The second round of #nsmnss activities took the form of a tweetchat (24 September) followed by a knowledge exchange event (26 September). Topics covered: data visualisation, populations and sampling, and big data. Notes below mainly paraphrased from Twitter. Here’s some videos too (posted 25 Jan 2013), and there’s a webinar on 8 April which I am sitting out.
Are we doing more than data mining when we analyse social media data? Which research questions is it best able to answer? What are the biggest methodological challenges when working with quantitative social media data?
- Compared to surveys, social media data are conversations rather than responses to standardised questions.
- Overall quality of data – social media is an expressive medium.
Social media data can often be analysed using visual methods. How can we visualise data collected by social media? How does visualisation relate to statistical analysis? What are the payoffs from using visualisations?
- We can see patterns not visible in a table, for example can compare categories of data by visualising the size of each block of data- see Information is Beautiful.
- Tools can explore data interactively – see Interactive Visualizations, Gapminder and Hans Rosling’s TED Talk – and track how users explore data.

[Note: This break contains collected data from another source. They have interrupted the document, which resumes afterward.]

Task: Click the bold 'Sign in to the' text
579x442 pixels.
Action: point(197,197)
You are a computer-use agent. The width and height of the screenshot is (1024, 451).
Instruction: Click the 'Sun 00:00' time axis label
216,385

- Visualization for storytelling and illustration, or visualization for prediction? Visualization to answer research questions.
- “Often beautiful, sometimes helpful.” Dataviz may be adding impact and getting statistics to a wider audience, but is it adding anything methodologically? Visualisations can be misleading – remember the real purpose of the data.

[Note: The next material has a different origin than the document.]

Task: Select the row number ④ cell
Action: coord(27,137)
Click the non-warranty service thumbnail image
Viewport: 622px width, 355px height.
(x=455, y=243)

What is the ‘population’ on social media platforms? How do platforms differ in population characteristics? How can we select cases or samples on social media? Is it possible to get a statistically representative sample using from social media platforms? Does it matter?

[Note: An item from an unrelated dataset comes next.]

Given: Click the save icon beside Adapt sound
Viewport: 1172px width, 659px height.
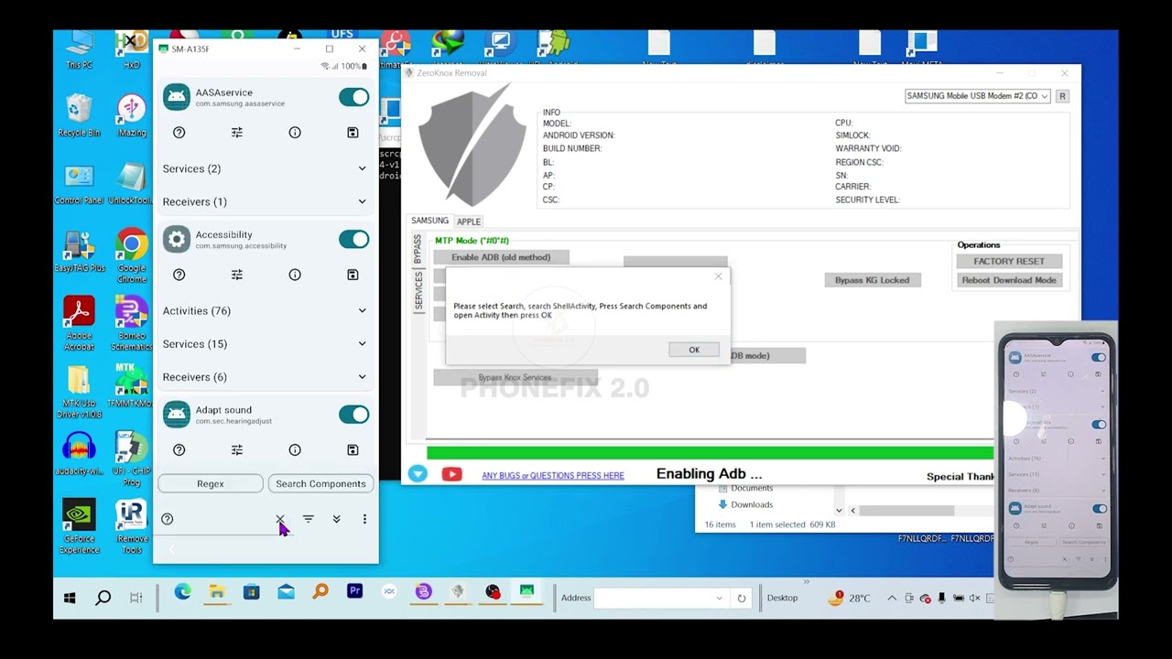Looking at the screenshot, I should [352, 449].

- Sampling goal: to make statements about a certain group of people or objects (webpages, tweets etc)
- Sampling frame: list of every object in population. Internet: special issues, hard to find list of all blogs, pages etc, meaning that bias is common.
- Huge problem with sampling – lack of demographic info on most people’s profiles makes this even harder.
- Advantages of sampling with the Internet – cheap, fast turnaround, no interviewer effects.
- Disadvantages – many have no or limited Internet access, so cannot generalise findings. Population characteristics unknown, meaning of behaviour may be unknown.
- Social media users are only representative of social media users, not of any larger group – see Sampling and social media and Tortoise or the hare: social media sampling.
Social media research can involve very large datasets. What do we gain and lose with big data? How is big data changing the way we do research?
- Are we analysing big data because it’s available rather than because it is suitable to answer our research questions? Bigger does not necessarily means more useful.
- Availability of big data precedes availability of suitable quant methods for analysing complex data structures – we need to understand the structure before we can analyse it.
- cases: Waller’s study of Australian Google users | text analysis using Google books, studies by Michel et al and Heuser and Le-Khac
- Twitter as social network or news/broadcast medium? Example: Kwak’s study of 1.47 billion social relations.
- Is retweeting a social relationship? Claims based on big data network graphs, eg w influences x,y & z because w retweets them. Does an RT mean you’ve influenced someone?